$40 is the standard price for a 3DS game.
Maybe you should let Federation Force go. You seem obsessed with it.
This is either trolling or willful ignorance, but either way the entertainment value is keeping me in this. You brought Federation Force up. I was responding to
your point about Federation Force. You denied making that point, and even after I showed you
your own quote of you
making that point, you're still blaming me for the fact that we're talking about Federation Force. If you don't want to talk about FF..
.stop talking about it. That would go a long way toward not having to hear about FF.
I already addressed your other point. $40 is the standard price for a full 3DS game. AM2R, if it were released on the eshop, would not be a full $40 3DS game. It's equivalent to indie titles like Cave Story, Axiom Verge, and all the other games largely developed by a single individual, which are almost always digital titles that sell for around $15. That's just the way it is. That's how small developers share their work with the world. This wasn't a first party game with a team of professionals working on it. It was an indie sidescroller, and they're not boxed, full priced games.
Even if it were a boxed $40 game, yeah, it would still probably have sold better just on the virtue of the fact that fans actually
want to play this. And If you don't want to accept that... like I said, a fully new sidescroller that actually was a $40 first party release would also handily sell better. At least 10x better, if historical precedent is any indication. You invited this argument about sales, but you're not acknowledging any of this. Do you have a response to contradict the things I'm saying? Is there a reason a $40 Metroid sidescroller wouldn't sell?
Point being that there's an audience out there that wants Metroid games and Nintendo isn't satisfying them at all. Nintendo hasn't been
listening to them at all, even in the wake of major commercial failures. That's bad for a company to do. Not just for the fans, but for the company itself and the health of its IP.
If you want to talk about AM2R using Nintendo assets, it's supposed to feel like a lost third GBA title. It had the goal of being a companion to Zero Mission and Fusion, and in that sense, it makes sense to match the look and feel of those games. Could he have done absolutely ever sprite from scratch? Yes, but that would have caused an already painfully long 8 year development to take even longer. Being able to play with these assets is part of what makes projects like this practical to create. He wasn't selling this game or making any money off of it. Just the opposite; I'm sure he invested a good deal of his own cash in order to make it. And if he hadn't done this, the game wouldn't exist. Nintendo wasn't doing a Metroid II remake. Is it wrong for fans to try to deliver their own dream-games when the company that owns the property will not? Again, this was not someone looking to make money and build a career out of someone else's intellectual property.

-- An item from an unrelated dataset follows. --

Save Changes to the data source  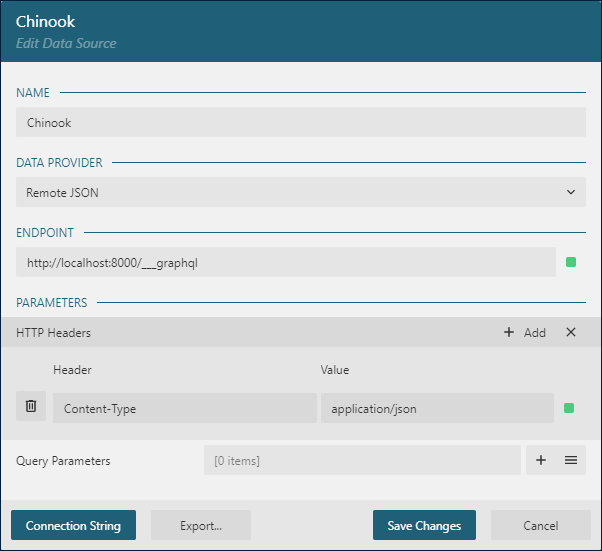coord(424,525)
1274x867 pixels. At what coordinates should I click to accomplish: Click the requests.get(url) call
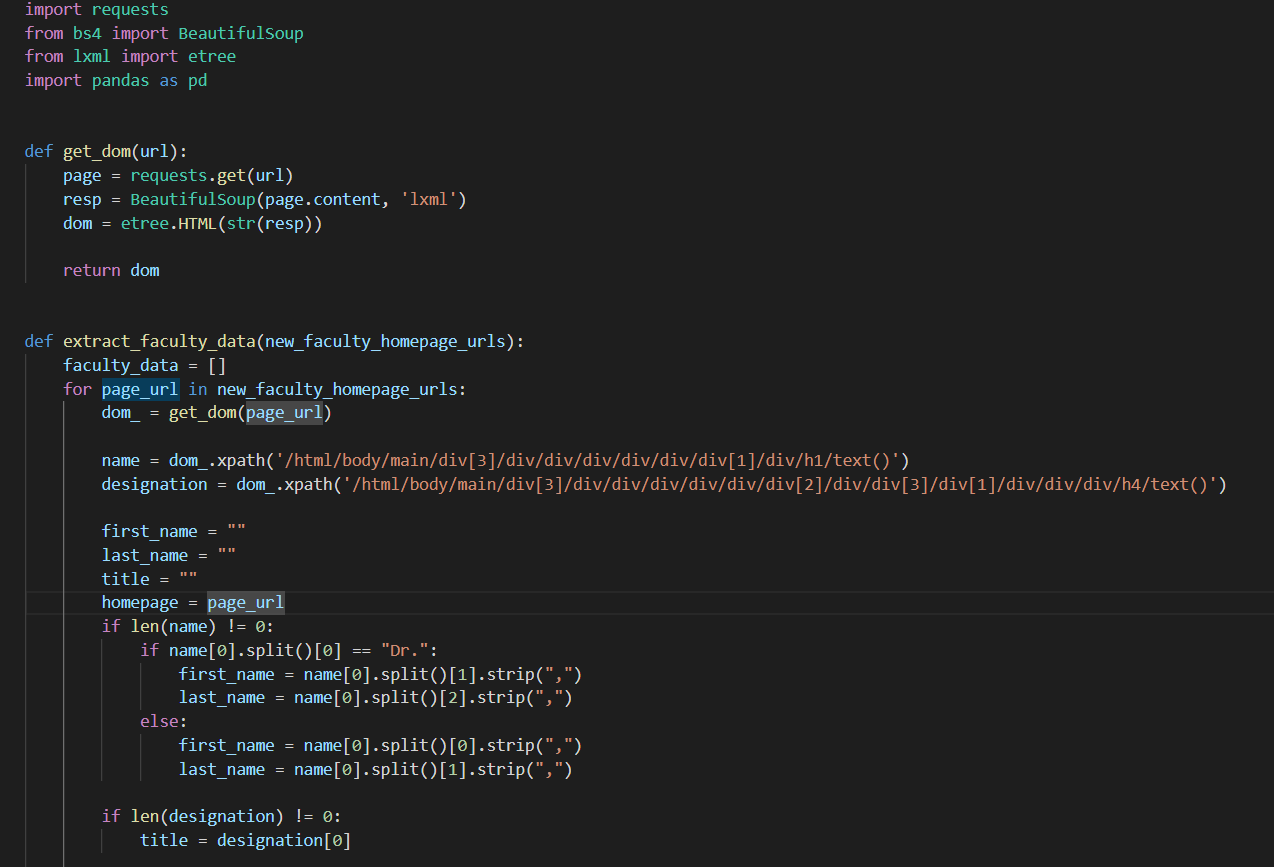click(200, 174)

Nintendo aren't exactly saints when it comes to respecting other people's property. They monetize fair use youtube videos that they have no business to monetize. They're a company that maximizes control over their content to an authoritarian degree, sometimes to the point of going beyond the limits of what they have the right to even do. I love Nintendo, but this is a very ugly side of the company.
Do you believe it is okay to rip large amounts of someone else's work, then make money off said work without the original creator's permission/license by creating a product directly competing with the creator's main form of business?

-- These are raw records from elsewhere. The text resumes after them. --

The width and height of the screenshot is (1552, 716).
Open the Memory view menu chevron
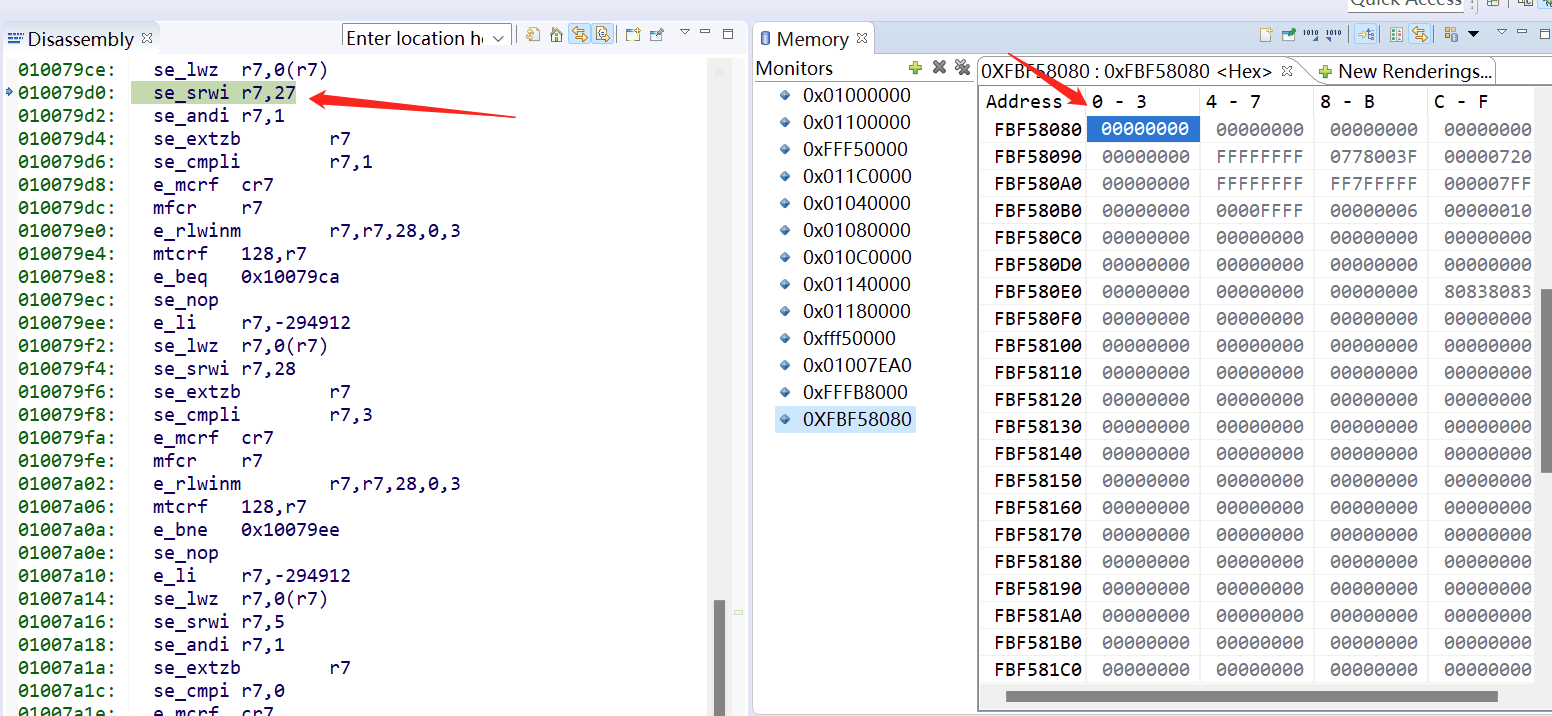(1503, 33)
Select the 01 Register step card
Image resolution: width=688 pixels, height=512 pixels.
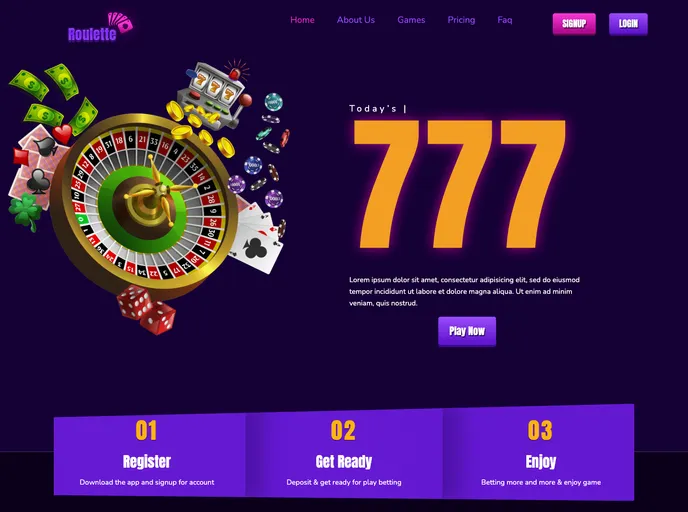150,455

Not talking about AM2R here, because as far as I know, that fangame was not monetized.
If it's monetized, of course it's wrong. But when a fan is just putting their own project together for the fun of it, and when it's bringing excitement to a community that hasn't had anything to be excited about in a decade, coldly and impersonally bringing down the hammer probably isn't the best way to proceed.

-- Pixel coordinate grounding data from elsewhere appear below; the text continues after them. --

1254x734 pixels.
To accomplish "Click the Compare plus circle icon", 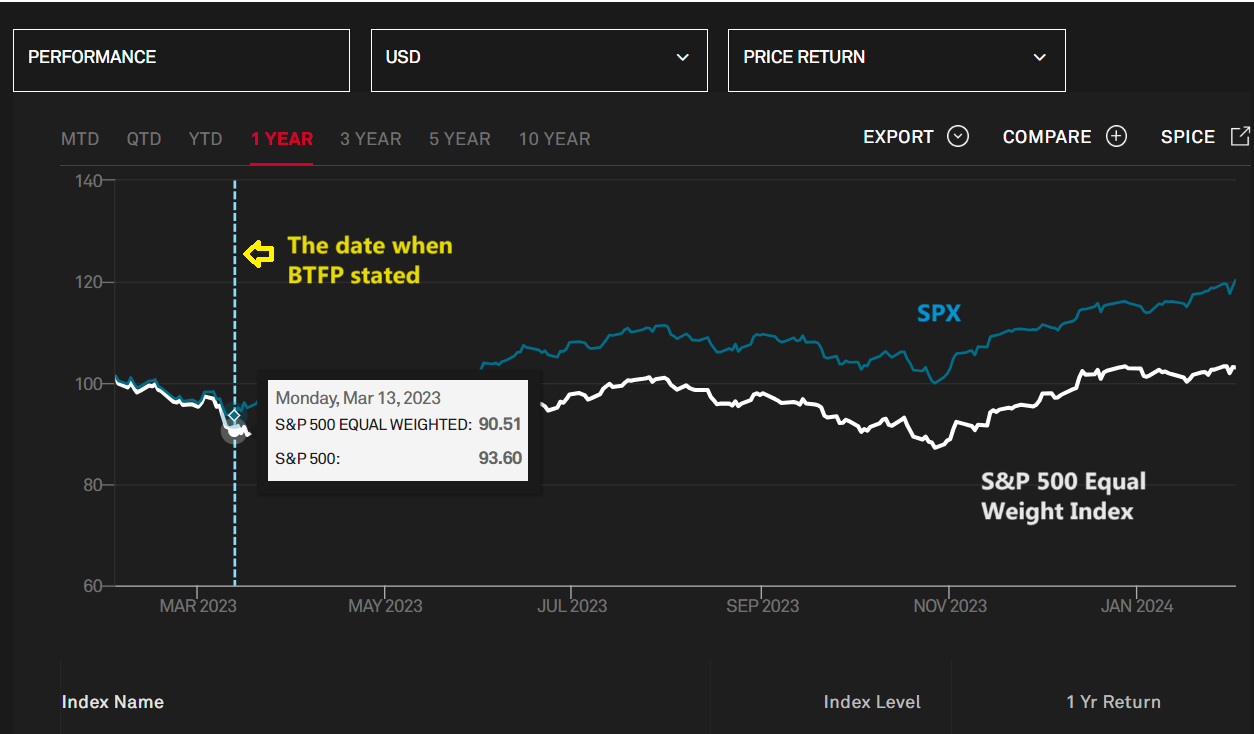I will click(1116, 137).
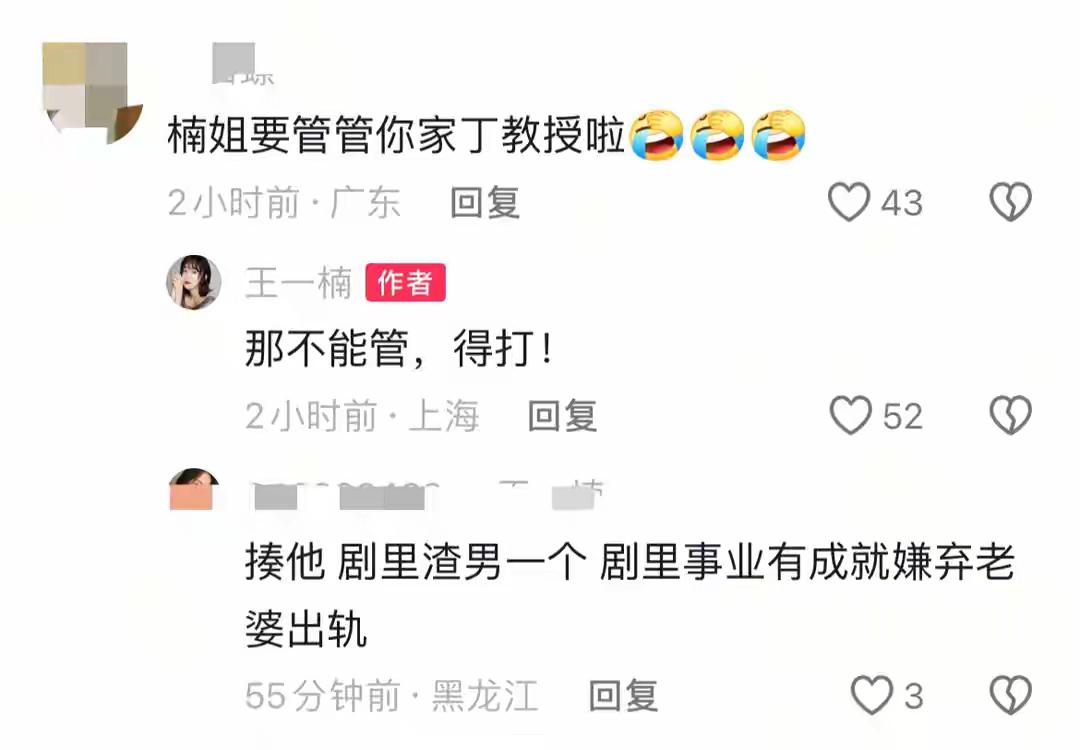Like the Heilongjiang comment with 3 likes
This screenshot has height=750, width=1080.
click(872, 695)

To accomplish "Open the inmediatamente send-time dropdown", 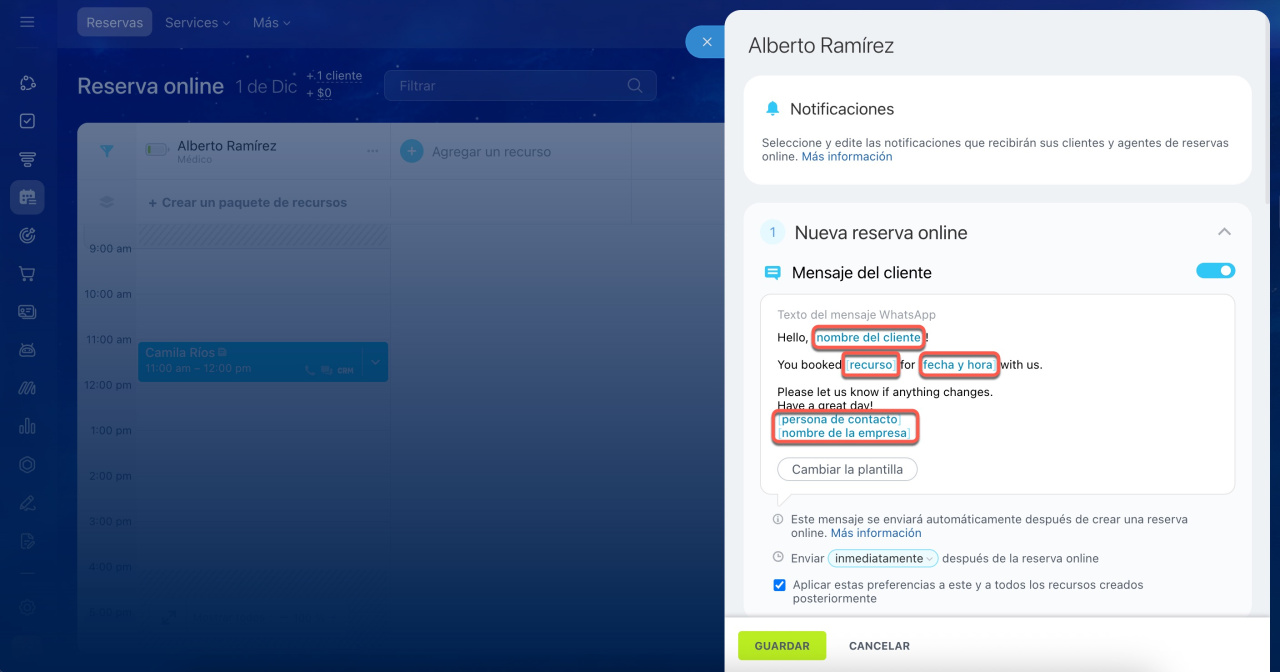I will [883, 559].
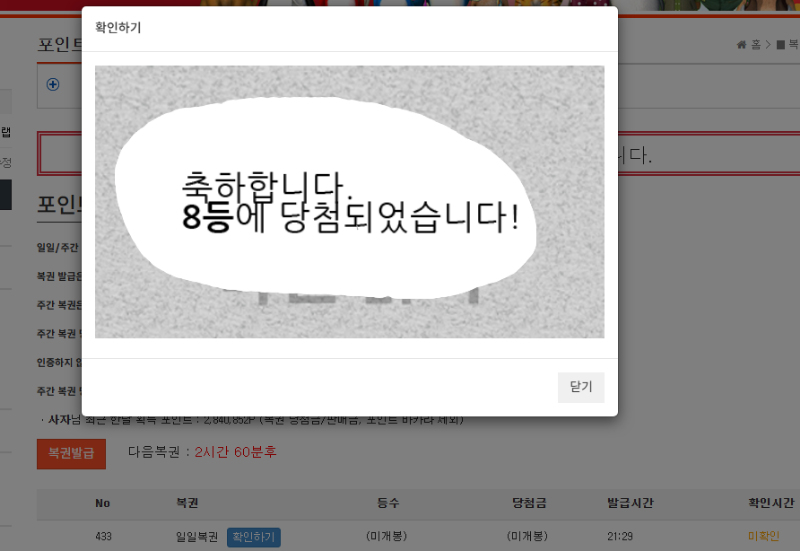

Capcom shut down a RE2 remake after politely asking their fans about what they wanted to happen (which I think was widely misinterpreted as Capcom asking if they should remake RE2 themselves), and when the project was shut down they flew those developers to their studio to show them the
real REmake 2 and to listen to their opinions and input on the game. That's... pretty nice of Capcom to have done, and they weren't even close to being the same kind of deep shit with their fanbase Nintendo is with Metroid now.
Nintendo could have been a lot more gentle. They could have at least posted a youtube vid of Reggie doing his PR speak to the fans to explain why this had to be done. Anything. Anything that showed that they understood that the fans were very unhappy with their handling of the series- that this was the 30th anniversary of said series- and that fans were really looking forward to this game in the hopes of finally feeling good about Metroid for the first time in a long while.